La popolazione del drive-in, costretta a guardare ossessivamente pellicole horror ed a nutrirsi al chiosco dei rinfreschi - che non può offrire altro che hot-dog, pop-corn e bibite - gradualmente regredisce ad uno stato di barbarie e violenza. Infanticidi, violenze sessuali, cannibalismo e sopraffazione diventano i primitivi mezzi di sopravvivenza di questo inquietante "closed world", mentre gli scenari splatter dei film horror che girano perennemente sugli schermi non diventano che una pallida ombra al cospetto della degenerazione umana reale che vi si consuma di fronte. Mostruoso, depravato e selvaggio, l'Orbit si trasforma in un girone dantesco post-moderno nel quale i doni dei mostruosi totem del consumo vengono accolti dai loro fedeli forzati come ricompense per la propria paura e sottomissione, e dal quale etica, morale, senso di colpa, compassione e sentimento vengono banditi ed ogni freno inibitore, a parte quello dettato dalla paura, viene rimosso.

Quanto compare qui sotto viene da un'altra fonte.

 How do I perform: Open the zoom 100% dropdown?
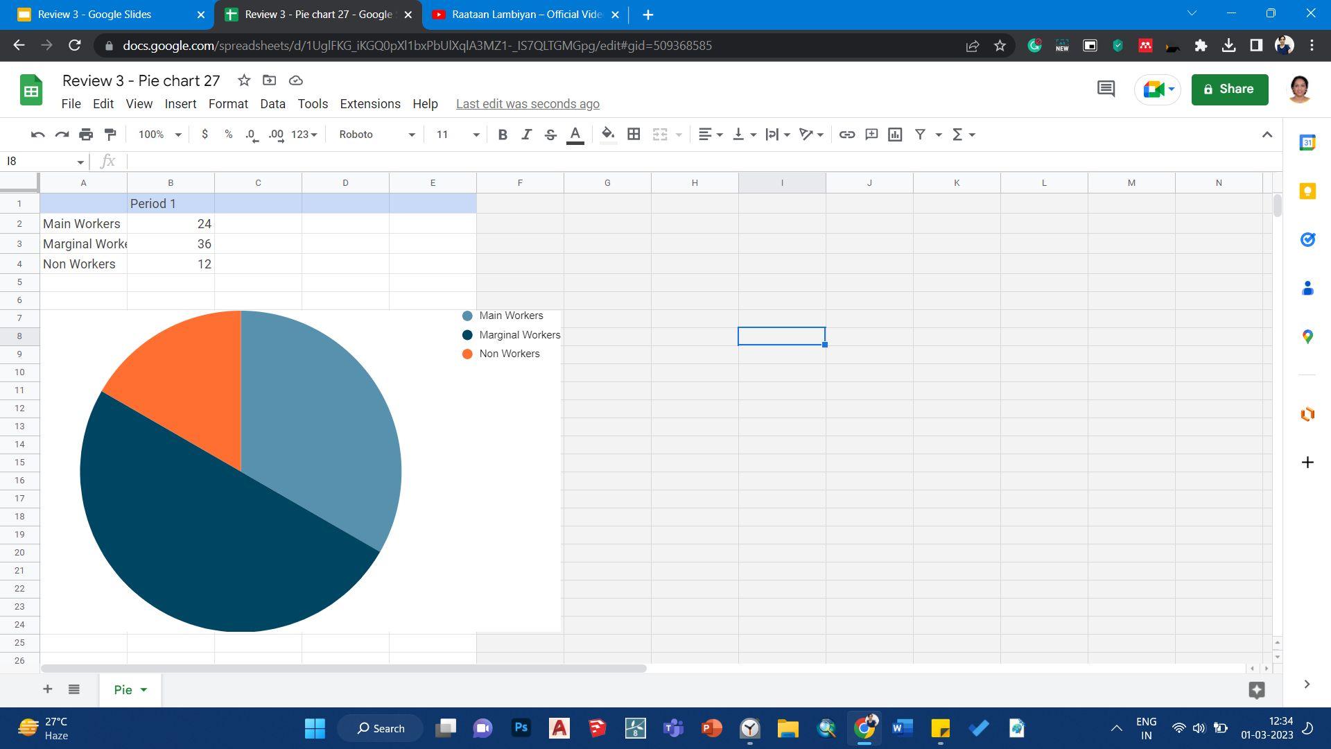tap(159, 135)
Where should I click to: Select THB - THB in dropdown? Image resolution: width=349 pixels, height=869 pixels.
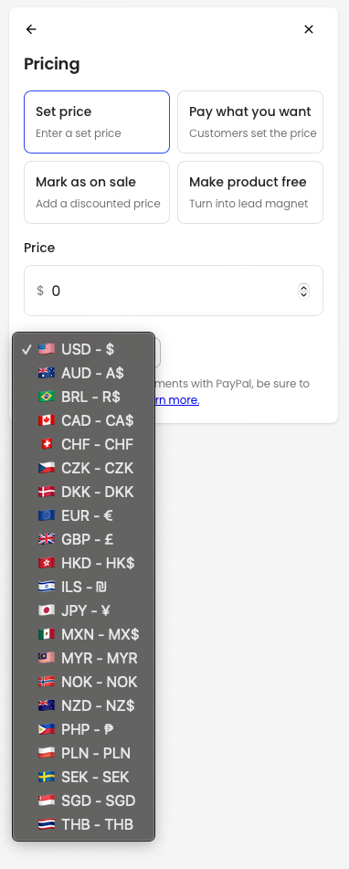(84, 824)
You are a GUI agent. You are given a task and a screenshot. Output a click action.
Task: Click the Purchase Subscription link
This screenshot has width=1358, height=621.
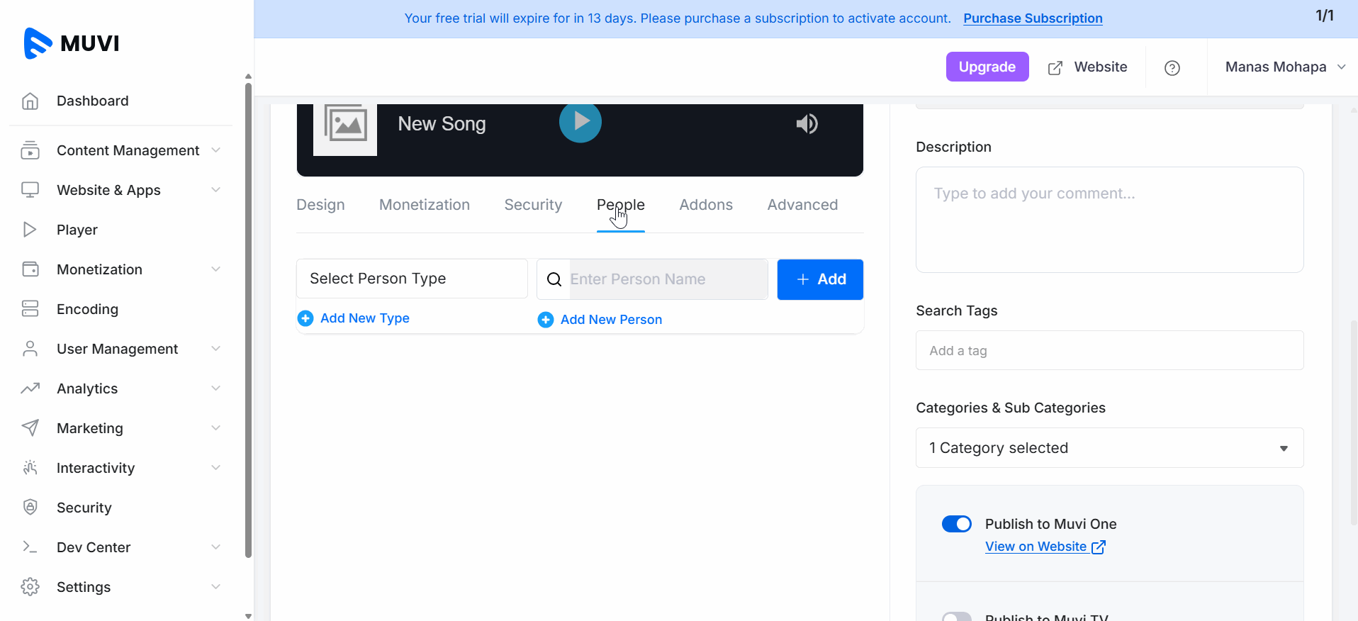coord(1033,18)
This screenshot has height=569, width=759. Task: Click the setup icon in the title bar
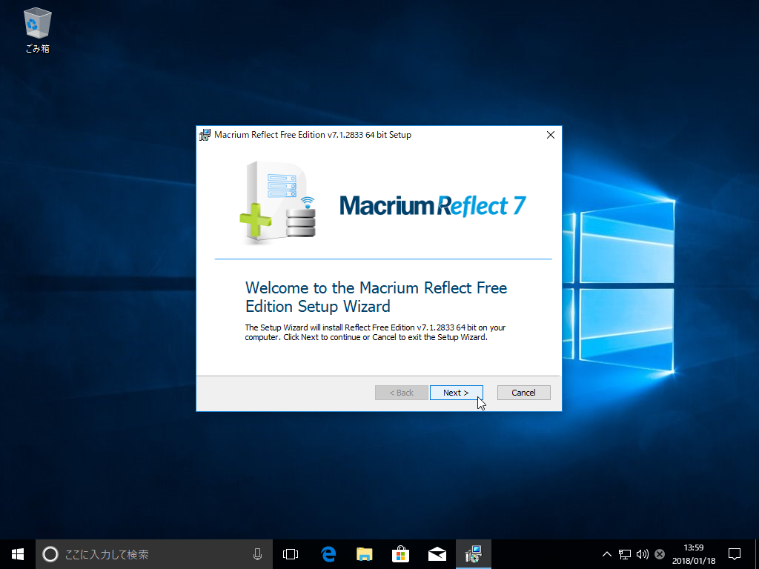(205, 135)
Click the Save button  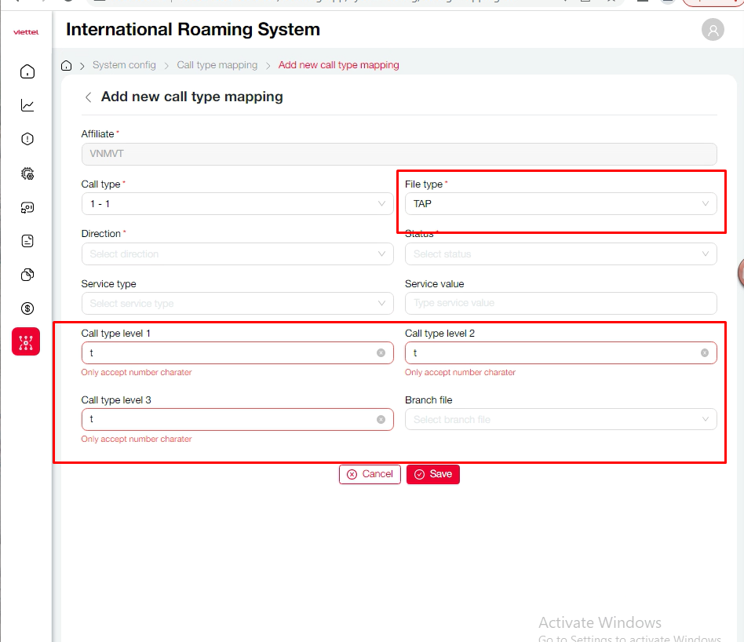pos(433,474)
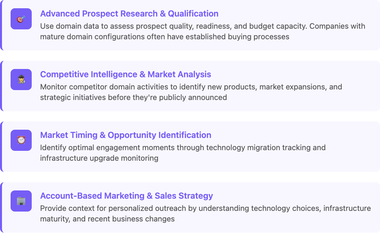Open Account-Based Marketing & Sales Strategy heading
Image resolution: width=380 pixels, height=233 pixels.
tap(127, 196)
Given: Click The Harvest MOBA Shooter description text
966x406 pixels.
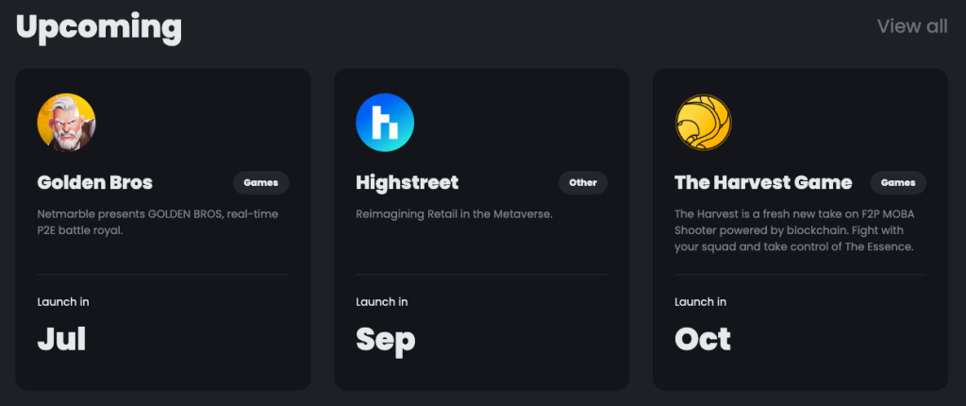Looking at the screenshot, I should [x=794, y=230].
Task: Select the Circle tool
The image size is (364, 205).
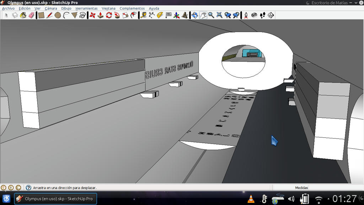Action: pyautogui.click(x=58, y=15)
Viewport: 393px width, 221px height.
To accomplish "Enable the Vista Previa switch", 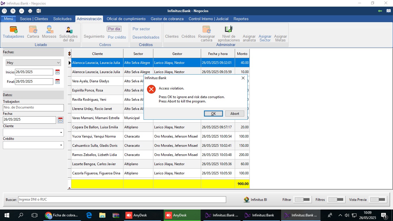I will pos(378,199).
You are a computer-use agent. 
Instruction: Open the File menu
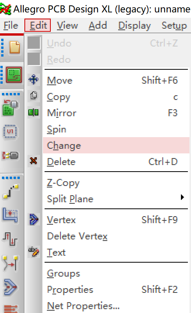point(11,26)
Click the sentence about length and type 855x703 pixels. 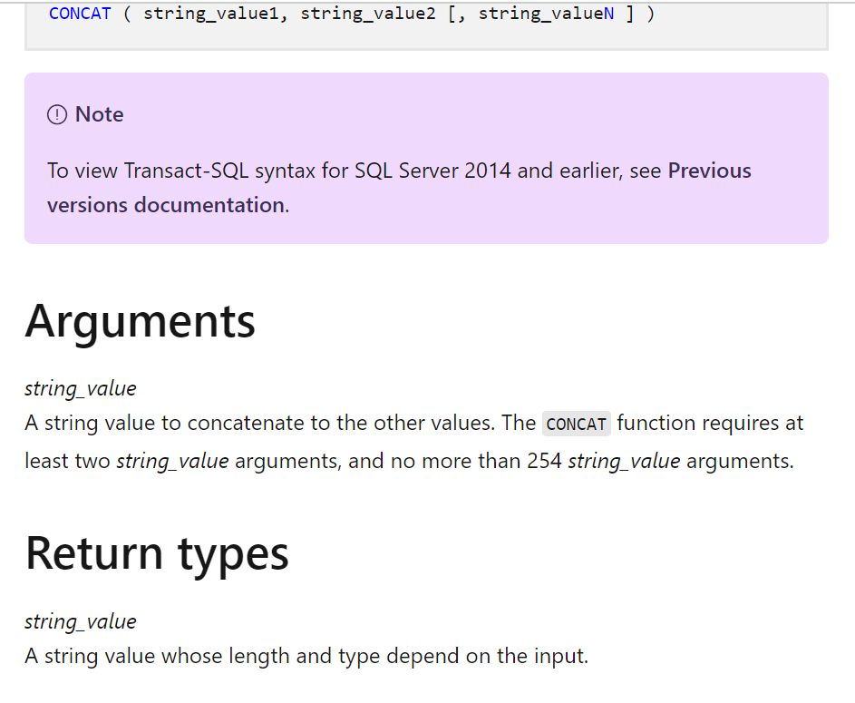[306, 656]
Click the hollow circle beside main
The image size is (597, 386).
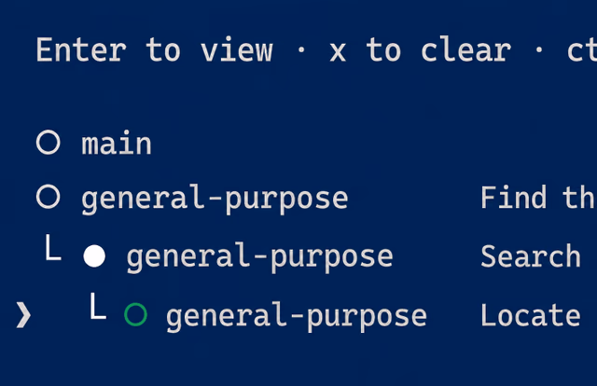click(48, 143)
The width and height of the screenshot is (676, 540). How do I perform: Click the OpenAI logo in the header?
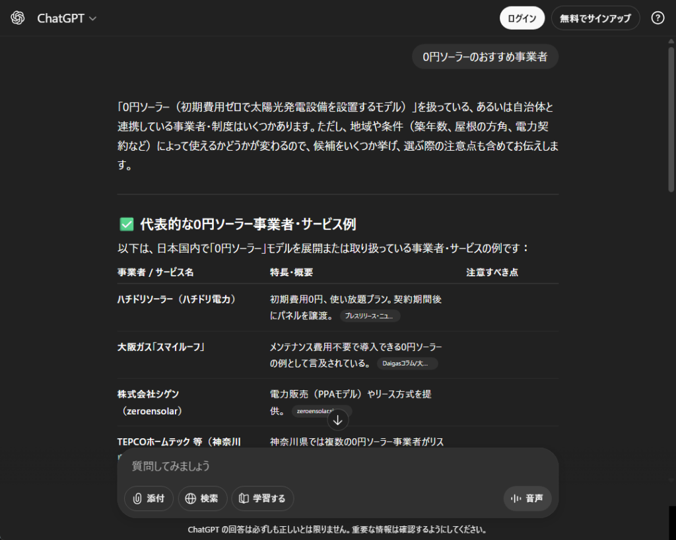(x=16, y=18)
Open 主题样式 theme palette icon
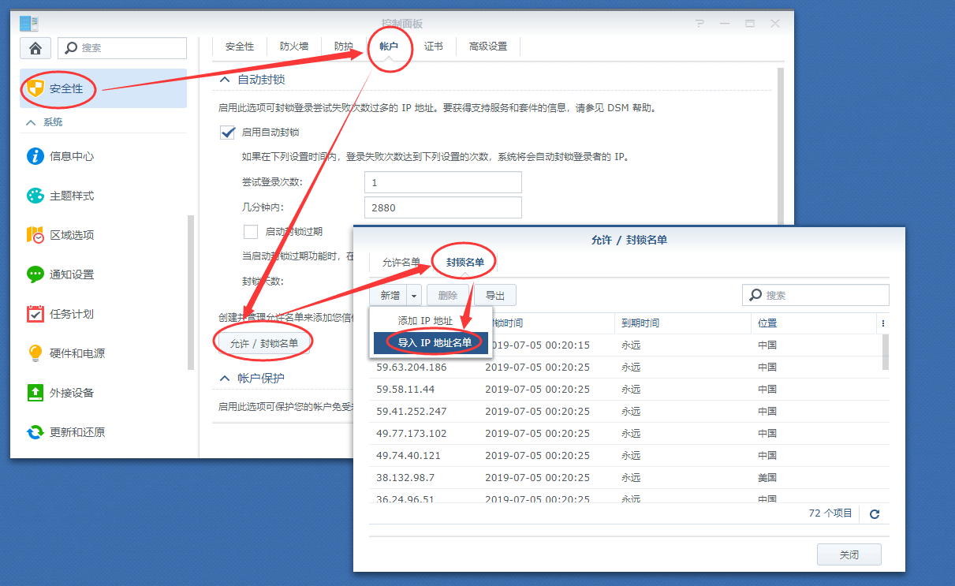Viewport: 955px width, 586px height. click(x=35, y=196)
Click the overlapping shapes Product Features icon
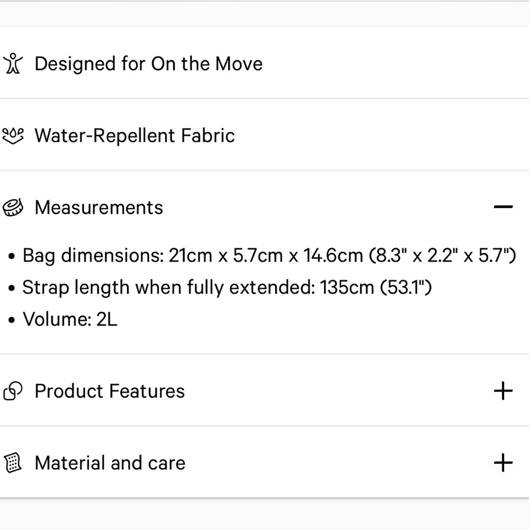The image size is (529, 529). [x=13, y=391]
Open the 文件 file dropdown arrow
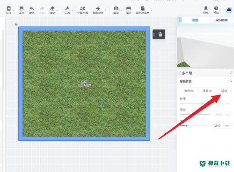 pyautogui.click(x=14, y=10)
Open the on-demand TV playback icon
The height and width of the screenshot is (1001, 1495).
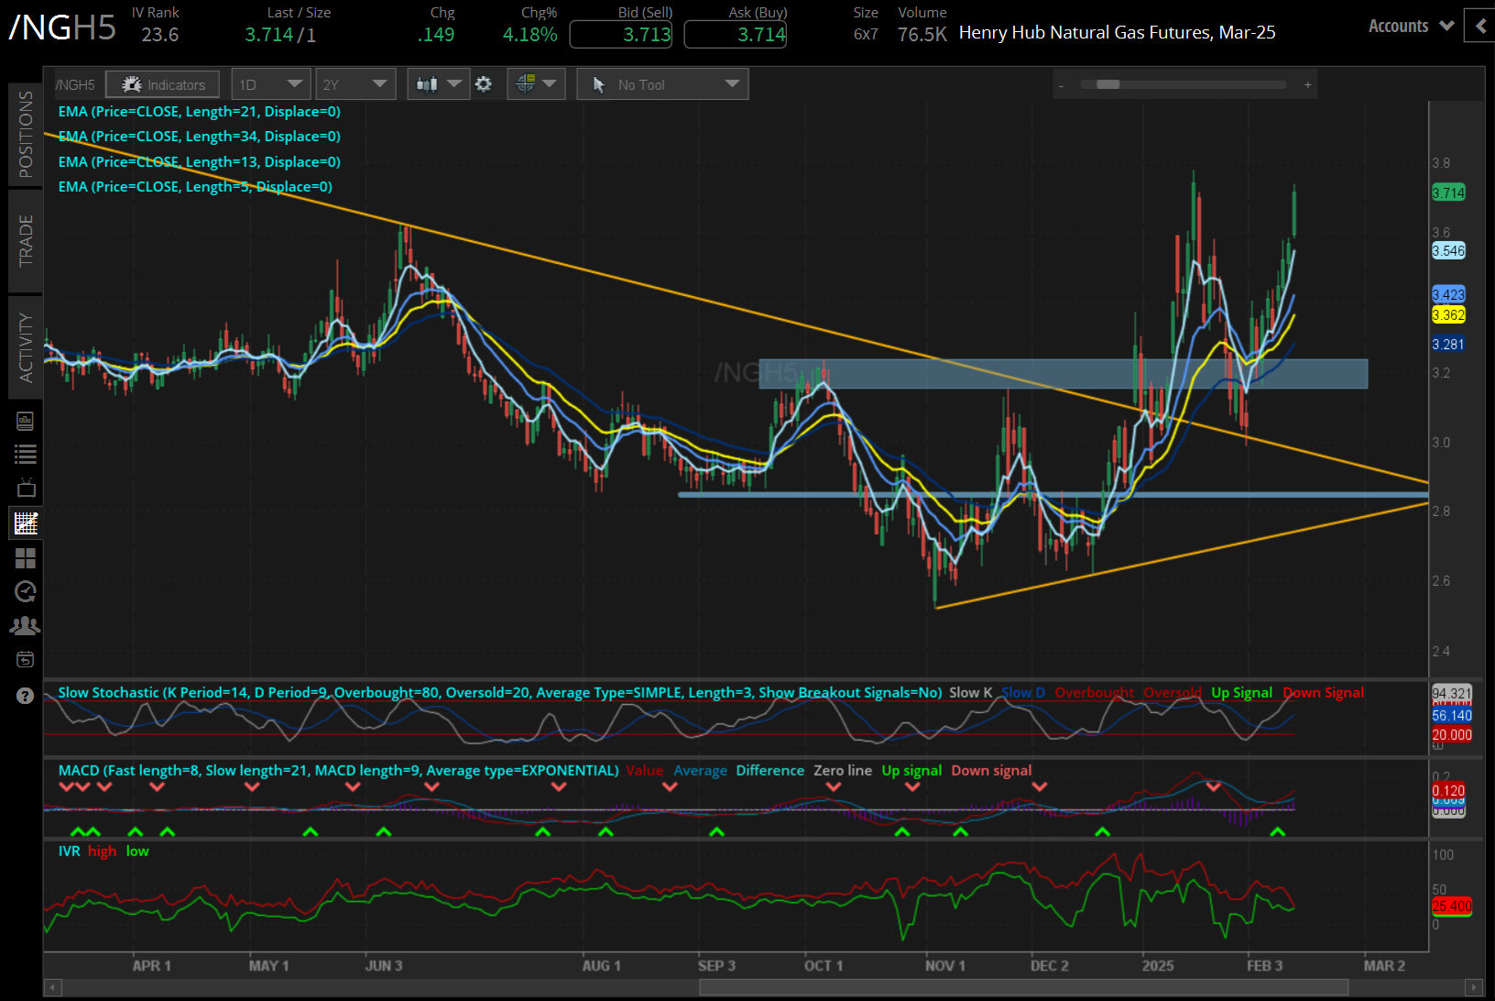click(x=26, y=488)
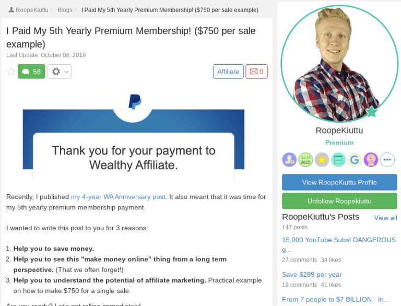Screen dimensions: 401x306
Task: Toggle the Unfollow Roopekiuttu button
Action: point(339,201)
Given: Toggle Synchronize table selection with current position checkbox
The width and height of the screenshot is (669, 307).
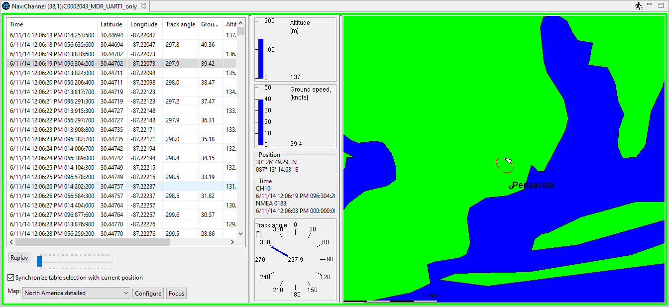Looking at the screenshot, I should (x=11, y=278).
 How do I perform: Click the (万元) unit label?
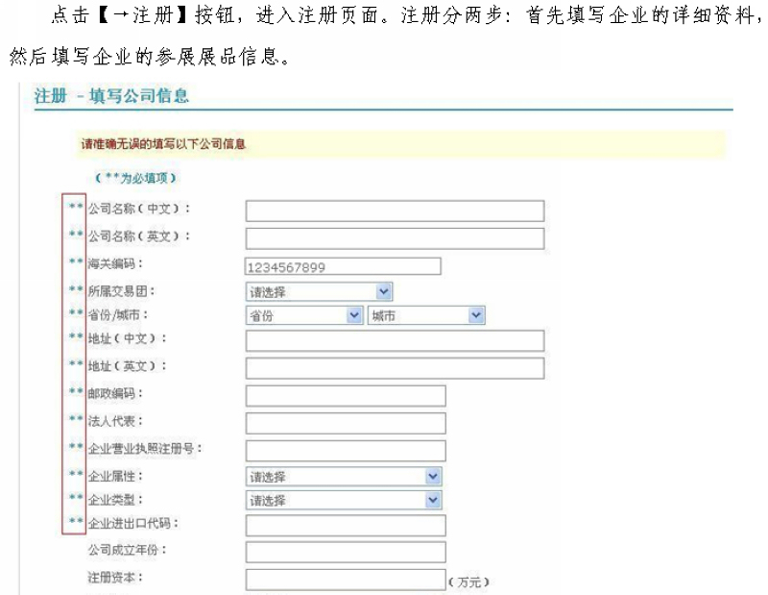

Lo scrittore terrestre Lansdale racconta il tutto con uno stile diretto e asciutto, senza tante chiacchiere e senza risparmiare nulla al lettore, senza timore di mostrare il marcio e le meschinità presenti anche nei protagonisti (sebbene nel loro caso non travalichi mai determinati limiti). I dialoghi di protagonisti e comparse sono pervasi di ironico cinismo dettato da un necessario senso di sopravvivenza all'orrore che sfocia in battute esilaranti di un'houmor macabro crudo e feroce che colpisce non solo per la nota comica (anche piuttosto grossolana, o per meglio dire "texana"), ma soprattutto per il retrogusto tragico e disilluso che lascia in bocca. Tale houmor è una costante dell'autore terrestre ed è presente in molti altri lavori dello stesso autore, quindi parte integrante di una personale visione del mondo e delle sue grottesche manifestazioni.

IL SIGNORE DEI CONSUMI


Non è la prima volta che il tema dell'imbarbarimento dell'uomo di fronte ad una situazione di isolamento e di riduzione sempre più ampia delle risorse viene trattato da un'autore terrestre. Per chi fosse interessato (mi riferisco soprattutto ai lettori Tapparellidi), nella letteratura terrestre vi sono degli altri libri di illustri autori terrestri precedenti ed antecedenti a Lansdale che hanno affrontato tali temi, ad esempio: William Golding con il suo "Il signore delle mosche",  J. G. Ballard  con il suo "Il condominio" (High-Rise) fino al più recente e famoso "La strada" di Cormac McCarthy.